Alcovasaurus

Alcovasaurus
Temporal range: Late Jurassic,
150 Ma
Skeletal reconstruction of Alcovasaurus longispinus, with known material in white
Scientific classification Edit this classification
Domain: Eukaryota
Kingdom: Animalia
Phylum: Chordata
Clade: Dinosauria
Clade: Ornithischia
Clade: Thyreophora
Clade: Stegosauria
Family: Stegosauridae
Subfamily: Dacentrurinae
Genus: Alcovasaurus
Galton & Carpenter, 2016
Species:
A. longispinus
Binomial name
Alcovasaurus longispinus
(Gilmore, 1914)
Synonyms

Alcovasaurus, alternatively known as Miragaia longispinus, is a genus of herbivorous stegosaurian dinosaur that lived in the Late Jurassic. It was found in the Morrison Formation of Natrona County, Wyoming, United States.[1] The type species is Stegosaurus longispinus, later given the genus Alcovasaurus.

Discovery and naming

The geography of Alcova, Wyoming, where the remains of Alcovasaurus were discovered

In July 1908, Professors William Harlow Reed and A.C. Dart of the University of Wyoming, in the Alcova Quarry in Natrona County, Wyoming, uncovered the skeleton of a stegosaurian. This would be the last major excavation of a dinosaur in which Reed was personally involved. In 1914, the find was named and described as Stegosaurus longispinus by Charles Whitney Gilmore on the basis of holotype UW 20503 (originally UW D54), a partial postcranial skeleton of an adult individual consisting of forty-two vertebrae, a fragmentary sacrum, two ischia, a portion of one pubis, the right femur, several ribs and four dermal tail spines. The specific name is derived from Latin longus, "long", and spina, "spine", in reference to the long tail spines.[2] Due to the presence of very long tail spines, S. longispinus was treated as valid by subsequent authors.[3][4][5] In 1993, S. longispinus was by George Olshevsky and Tracy Lee Ford seen as a possible North American species of the African genus Kentrosaurus as a ?Kentrosaurus longispinus.[6]

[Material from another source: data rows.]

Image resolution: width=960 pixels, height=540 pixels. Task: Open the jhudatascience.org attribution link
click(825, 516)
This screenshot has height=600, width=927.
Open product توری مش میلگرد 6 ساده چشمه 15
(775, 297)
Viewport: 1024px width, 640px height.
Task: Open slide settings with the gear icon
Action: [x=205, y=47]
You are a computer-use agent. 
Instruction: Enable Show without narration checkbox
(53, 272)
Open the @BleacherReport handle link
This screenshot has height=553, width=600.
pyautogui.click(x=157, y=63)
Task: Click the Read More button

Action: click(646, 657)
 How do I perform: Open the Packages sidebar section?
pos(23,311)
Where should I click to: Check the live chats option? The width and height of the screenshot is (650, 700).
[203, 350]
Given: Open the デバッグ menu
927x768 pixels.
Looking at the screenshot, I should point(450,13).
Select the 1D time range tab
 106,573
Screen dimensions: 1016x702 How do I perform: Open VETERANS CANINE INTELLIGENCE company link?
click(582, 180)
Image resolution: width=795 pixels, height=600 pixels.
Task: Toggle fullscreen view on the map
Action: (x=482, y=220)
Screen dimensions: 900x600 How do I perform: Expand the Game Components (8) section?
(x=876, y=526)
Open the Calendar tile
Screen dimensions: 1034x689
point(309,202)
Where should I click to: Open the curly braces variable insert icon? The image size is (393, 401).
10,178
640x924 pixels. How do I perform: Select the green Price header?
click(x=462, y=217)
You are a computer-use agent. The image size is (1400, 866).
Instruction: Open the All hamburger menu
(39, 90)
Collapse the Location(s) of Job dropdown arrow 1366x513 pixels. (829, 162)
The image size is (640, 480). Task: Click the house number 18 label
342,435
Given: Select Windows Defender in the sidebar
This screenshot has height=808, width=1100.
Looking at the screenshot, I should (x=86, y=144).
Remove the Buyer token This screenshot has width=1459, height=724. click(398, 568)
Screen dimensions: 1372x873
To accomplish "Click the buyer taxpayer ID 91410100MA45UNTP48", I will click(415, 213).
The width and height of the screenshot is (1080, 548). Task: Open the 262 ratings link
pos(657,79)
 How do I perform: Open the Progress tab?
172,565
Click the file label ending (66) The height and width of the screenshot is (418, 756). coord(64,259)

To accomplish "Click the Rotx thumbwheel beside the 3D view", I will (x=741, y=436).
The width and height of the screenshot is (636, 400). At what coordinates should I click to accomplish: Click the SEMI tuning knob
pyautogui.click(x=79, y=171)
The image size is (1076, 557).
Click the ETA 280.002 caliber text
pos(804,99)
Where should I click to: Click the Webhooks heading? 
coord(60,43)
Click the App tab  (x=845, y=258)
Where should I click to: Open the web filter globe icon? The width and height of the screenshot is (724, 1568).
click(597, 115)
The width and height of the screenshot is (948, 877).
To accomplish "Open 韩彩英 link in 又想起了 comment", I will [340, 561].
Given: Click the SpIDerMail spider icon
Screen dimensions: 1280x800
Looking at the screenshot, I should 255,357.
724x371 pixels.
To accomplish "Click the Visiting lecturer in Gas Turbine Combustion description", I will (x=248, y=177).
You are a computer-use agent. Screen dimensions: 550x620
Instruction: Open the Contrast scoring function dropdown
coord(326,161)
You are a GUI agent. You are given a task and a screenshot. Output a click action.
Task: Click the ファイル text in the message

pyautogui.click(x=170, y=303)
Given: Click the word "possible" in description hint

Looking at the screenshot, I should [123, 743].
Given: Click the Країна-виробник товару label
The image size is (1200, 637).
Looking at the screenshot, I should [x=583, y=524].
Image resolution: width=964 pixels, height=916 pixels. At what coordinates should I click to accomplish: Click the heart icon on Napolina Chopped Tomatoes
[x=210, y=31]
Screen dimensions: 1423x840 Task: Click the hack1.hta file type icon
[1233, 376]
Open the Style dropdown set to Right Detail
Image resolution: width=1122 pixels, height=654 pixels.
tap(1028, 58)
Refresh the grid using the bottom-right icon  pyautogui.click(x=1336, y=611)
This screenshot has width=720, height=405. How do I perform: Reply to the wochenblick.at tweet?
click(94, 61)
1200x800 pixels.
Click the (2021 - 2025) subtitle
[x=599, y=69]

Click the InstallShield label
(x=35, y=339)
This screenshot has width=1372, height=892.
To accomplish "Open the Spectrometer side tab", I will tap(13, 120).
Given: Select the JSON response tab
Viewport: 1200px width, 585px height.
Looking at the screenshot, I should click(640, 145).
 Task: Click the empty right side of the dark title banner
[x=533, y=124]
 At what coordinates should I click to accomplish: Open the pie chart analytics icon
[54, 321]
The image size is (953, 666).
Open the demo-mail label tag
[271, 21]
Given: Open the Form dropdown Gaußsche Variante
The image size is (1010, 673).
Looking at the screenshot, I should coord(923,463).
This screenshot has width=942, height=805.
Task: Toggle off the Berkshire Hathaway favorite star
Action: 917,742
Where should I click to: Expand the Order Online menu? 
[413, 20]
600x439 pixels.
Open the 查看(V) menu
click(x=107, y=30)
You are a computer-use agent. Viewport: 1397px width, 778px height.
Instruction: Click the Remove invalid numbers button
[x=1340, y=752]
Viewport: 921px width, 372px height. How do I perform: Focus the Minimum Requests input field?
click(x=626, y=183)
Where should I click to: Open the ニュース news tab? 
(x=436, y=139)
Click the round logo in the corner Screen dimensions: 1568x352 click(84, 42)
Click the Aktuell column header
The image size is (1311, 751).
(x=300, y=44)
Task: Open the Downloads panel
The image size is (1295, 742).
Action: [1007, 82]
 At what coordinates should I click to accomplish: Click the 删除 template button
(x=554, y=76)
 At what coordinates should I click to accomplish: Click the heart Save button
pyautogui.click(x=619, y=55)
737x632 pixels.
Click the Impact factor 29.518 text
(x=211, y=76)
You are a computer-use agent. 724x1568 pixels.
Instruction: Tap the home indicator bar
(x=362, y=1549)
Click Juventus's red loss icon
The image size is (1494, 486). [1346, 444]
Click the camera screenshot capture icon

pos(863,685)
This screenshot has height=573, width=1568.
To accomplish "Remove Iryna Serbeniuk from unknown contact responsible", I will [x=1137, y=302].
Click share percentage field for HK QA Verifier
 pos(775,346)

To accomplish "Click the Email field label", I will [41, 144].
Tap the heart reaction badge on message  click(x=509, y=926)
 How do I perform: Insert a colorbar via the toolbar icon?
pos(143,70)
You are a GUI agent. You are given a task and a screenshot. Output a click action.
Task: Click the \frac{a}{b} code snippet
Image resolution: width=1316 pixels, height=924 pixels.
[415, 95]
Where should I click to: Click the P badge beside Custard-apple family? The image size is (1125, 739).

Unfortunately, the type specimen of this species was damaged in the late 1920s when the water pipes of the University of Wyoming's museum burst.[7] For this reason, the whereabouts of the type specimen were mistakenly considered to be lost,[8] although a femur catalogued as part of UW 20503 is still extant, as the last-surviving part of the type specimen.[9][10] Plaster casts had been made of the rear tail spikes. Also photographic evidence of the skeleton being excavated is still available, showing the bones in situ, as well as of the skeletal museum mount.[1]

Although the validity of Stegosaurus longispinus was disputed because the long dermal spines were likely to be a product of ontogeny or sexual dimorphism,[8] the amateur freelance paleontologist Roman Ulansky decided that the long tail spines were sufficient to remove S. longispinus from Stegosaurus and place it in a new genus, "Natronasaurus". Ulansky interpreted "Natronasaurus" as a close relative of Kentrosaurus in accordance with the hypothesis of Olshevsky and Ford (1993).[11] Ulansky published the name in a self-published electronic publication that was not archived by an independent organization nor had an ISSN. This renders the name "Natronasaurus" invalid, and Peter Malcolm Galton and Kenneth Carpenter gave the genus another name, Alcovasaurus, in 2016, as part of a revision of the species. The new genus name is a reference to Alcova, Wyoming. Galton and Carpenter also referred a very large round spike base to the species, found by Cliff Miles in Wyoming in the 1990s. Its present location is unknown but a cast was made with inventory number DMNH 33431.[1]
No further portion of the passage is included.